Alexander Vindman’s synagogue is accepting letters of support following his NSC ouster
By Marcy Oster
(JTA)—Alexander Vindman’s synagogue in Springfield, Virginia, is accepting letters of support in his behalf.
Vindman, the Jewish staffer who was among the first to raise flags about President Donald Trump’s pressure on Ukraine to investigate a political rival, was removed from his position as an expert on U.S. policy in Ukraine at the National Security Council on Friday.
“The Vindman family is a valued member of Congregation Adat Reyim’s community of friends. We are proud to support Lt Colonel Alex Vindman during this challenging time,” Rebecca Geller, co-president of Congregation Adat Reyim, told JTA.

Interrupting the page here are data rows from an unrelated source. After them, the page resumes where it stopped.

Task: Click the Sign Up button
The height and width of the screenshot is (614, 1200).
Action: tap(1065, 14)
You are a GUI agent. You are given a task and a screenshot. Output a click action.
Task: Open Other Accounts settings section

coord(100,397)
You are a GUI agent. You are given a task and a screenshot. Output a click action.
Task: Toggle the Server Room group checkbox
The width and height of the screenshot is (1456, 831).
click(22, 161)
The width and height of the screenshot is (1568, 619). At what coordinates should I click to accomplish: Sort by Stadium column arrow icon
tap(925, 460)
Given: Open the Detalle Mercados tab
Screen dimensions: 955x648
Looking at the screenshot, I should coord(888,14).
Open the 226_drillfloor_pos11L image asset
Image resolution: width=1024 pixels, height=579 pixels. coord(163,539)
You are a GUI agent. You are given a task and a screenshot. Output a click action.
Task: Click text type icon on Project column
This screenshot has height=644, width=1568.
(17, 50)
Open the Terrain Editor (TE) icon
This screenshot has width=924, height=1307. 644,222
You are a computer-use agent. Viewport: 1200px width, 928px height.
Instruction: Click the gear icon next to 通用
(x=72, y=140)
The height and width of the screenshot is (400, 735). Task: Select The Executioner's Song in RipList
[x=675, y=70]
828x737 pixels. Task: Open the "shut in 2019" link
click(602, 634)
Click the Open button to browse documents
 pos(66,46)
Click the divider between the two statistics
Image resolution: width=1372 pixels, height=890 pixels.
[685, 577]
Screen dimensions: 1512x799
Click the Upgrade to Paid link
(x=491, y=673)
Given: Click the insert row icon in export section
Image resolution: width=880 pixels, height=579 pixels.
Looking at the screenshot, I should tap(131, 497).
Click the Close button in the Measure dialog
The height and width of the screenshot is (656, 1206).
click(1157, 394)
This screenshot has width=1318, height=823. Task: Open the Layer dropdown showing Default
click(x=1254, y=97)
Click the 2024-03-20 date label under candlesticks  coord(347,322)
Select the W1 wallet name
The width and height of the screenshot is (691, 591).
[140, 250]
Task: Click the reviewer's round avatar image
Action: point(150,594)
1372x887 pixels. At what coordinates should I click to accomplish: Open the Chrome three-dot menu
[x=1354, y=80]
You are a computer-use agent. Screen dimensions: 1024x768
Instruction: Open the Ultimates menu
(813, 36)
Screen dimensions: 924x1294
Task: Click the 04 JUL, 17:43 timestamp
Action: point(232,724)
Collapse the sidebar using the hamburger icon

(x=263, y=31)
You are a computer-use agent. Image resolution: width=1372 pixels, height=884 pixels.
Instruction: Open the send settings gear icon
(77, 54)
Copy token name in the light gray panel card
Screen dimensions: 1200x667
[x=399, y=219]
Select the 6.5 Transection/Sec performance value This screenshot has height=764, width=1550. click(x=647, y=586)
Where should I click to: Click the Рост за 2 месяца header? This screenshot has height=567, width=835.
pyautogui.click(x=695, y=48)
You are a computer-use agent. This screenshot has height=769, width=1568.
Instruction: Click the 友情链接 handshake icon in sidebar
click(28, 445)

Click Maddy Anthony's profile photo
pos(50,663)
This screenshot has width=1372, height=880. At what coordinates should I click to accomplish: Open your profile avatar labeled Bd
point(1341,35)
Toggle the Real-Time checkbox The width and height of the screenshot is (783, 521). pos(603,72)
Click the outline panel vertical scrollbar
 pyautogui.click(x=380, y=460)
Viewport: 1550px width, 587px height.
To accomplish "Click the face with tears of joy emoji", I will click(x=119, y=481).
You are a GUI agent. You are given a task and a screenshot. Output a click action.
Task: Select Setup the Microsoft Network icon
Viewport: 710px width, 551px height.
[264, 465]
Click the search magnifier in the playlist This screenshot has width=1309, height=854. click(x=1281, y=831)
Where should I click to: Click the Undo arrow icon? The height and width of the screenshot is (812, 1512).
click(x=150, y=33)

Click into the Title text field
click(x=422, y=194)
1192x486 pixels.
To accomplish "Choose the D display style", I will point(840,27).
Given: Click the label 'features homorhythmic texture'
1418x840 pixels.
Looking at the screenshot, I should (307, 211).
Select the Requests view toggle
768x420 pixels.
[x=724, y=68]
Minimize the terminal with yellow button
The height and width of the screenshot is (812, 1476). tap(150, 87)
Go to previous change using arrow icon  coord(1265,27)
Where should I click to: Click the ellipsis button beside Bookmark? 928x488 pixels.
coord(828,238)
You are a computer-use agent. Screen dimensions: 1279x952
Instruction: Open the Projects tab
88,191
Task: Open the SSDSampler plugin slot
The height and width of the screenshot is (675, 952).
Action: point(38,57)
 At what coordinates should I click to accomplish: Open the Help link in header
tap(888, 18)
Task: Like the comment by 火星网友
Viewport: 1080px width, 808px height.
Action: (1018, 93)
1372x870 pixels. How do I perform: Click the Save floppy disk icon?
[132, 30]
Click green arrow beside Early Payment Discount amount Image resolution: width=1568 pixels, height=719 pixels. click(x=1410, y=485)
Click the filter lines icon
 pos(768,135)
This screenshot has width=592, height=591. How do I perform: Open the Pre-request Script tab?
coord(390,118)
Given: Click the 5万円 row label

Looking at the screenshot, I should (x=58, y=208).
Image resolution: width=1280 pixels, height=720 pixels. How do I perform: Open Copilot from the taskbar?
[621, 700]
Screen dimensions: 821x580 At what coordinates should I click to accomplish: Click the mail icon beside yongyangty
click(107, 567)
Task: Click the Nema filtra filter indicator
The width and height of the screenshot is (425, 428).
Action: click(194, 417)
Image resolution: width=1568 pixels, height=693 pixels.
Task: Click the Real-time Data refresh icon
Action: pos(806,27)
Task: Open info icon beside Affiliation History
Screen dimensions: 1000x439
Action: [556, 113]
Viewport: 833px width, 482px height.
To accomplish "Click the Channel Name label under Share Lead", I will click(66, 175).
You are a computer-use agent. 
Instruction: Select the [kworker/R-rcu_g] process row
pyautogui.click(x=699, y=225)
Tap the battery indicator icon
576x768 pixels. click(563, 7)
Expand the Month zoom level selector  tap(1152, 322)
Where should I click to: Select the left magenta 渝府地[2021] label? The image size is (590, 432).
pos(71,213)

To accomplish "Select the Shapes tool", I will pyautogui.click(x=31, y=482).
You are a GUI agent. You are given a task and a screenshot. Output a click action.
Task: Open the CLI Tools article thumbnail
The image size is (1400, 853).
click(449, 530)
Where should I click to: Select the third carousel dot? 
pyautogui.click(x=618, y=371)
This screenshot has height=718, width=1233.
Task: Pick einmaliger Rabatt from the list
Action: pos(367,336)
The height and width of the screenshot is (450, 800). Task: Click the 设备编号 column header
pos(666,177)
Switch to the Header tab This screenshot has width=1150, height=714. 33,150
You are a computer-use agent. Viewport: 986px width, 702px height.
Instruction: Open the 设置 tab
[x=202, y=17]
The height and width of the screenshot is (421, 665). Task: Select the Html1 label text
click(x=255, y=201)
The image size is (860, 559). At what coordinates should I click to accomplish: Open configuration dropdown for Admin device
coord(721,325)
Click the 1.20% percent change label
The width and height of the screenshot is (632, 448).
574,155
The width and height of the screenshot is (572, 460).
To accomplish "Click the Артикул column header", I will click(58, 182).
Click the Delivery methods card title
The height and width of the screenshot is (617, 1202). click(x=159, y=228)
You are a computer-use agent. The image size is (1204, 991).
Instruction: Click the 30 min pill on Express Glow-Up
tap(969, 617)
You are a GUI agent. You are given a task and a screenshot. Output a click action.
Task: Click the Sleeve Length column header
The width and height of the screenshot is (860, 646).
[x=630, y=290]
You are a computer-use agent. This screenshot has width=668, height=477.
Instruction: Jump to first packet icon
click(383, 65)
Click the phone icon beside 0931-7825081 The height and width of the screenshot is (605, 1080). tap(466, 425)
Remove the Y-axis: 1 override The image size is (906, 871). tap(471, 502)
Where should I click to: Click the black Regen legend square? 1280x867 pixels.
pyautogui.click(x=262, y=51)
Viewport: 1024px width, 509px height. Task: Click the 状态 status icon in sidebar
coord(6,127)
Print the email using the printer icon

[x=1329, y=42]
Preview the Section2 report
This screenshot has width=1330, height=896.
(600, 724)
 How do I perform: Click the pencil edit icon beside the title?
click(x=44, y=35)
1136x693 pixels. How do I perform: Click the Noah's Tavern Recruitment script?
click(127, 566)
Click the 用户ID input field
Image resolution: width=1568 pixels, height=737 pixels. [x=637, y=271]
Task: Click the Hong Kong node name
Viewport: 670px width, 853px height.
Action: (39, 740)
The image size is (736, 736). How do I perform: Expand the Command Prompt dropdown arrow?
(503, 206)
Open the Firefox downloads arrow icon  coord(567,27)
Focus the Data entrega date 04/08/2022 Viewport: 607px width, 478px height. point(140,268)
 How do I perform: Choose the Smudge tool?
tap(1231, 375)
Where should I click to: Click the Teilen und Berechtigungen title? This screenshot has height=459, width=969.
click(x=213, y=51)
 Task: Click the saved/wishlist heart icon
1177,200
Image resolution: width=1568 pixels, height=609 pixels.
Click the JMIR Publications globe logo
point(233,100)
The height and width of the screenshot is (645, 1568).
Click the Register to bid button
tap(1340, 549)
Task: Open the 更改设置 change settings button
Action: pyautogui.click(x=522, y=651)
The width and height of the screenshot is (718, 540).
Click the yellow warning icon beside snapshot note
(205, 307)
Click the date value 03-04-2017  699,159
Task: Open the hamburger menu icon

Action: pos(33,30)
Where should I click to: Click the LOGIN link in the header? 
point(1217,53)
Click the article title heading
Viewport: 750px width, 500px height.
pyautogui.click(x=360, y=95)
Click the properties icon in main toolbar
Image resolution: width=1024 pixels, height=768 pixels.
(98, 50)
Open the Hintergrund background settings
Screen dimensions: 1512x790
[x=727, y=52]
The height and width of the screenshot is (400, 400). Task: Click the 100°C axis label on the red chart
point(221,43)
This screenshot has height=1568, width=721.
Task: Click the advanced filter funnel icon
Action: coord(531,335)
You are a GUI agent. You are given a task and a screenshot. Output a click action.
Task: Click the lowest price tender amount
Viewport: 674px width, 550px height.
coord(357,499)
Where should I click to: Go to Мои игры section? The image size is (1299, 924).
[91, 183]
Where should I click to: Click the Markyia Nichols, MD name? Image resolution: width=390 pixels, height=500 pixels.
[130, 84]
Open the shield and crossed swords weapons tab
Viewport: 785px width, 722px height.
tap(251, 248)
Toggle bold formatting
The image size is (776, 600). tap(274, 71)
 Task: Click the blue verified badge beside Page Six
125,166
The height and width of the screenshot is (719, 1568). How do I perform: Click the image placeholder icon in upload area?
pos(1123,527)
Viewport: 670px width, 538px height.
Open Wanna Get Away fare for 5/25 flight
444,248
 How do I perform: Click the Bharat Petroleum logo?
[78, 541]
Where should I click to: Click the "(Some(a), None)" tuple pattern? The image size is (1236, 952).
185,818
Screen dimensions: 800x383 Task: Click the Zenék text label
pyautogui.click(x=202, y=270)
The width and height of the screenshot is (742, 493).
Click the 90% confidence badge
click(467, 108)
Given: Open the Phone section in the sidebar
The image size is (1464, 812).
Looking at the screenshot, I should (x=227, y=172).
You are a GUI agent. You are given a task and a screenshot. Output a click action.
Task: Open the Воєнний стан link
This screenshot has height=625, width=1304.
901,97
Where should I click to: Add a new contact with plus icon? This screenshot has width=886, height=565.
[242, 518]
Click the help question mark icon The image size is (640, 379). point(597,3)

In addition, for those seeking ways to show support, the Vindman family has requested donations be made to the synagogue via http://www.adatreyim.org in Alexander Vindman’s honor.
Trump also recalled Gordon Sondland, U.S. ambassador to the European Union. Both Vindman and Sondland testified against Trump in the U.S. House of Representatives, providing damaging testimony that led to Trump’s impeachment. Their removal comes just days after Trump was acquitted by the Republican-led U.S. Senate in an impeachment trial.
Also Friday, Vindman’s twin brother, Lt. Col. Yevgeny Vindman, was asked to leave his job as a White House lawyer. Both Vindmans, Jews who immigrated with their father from Ukraine in 1979, were reassigned to the Army.
Vindman said during his testimony that his father feared that his speaking out would bring retaliation.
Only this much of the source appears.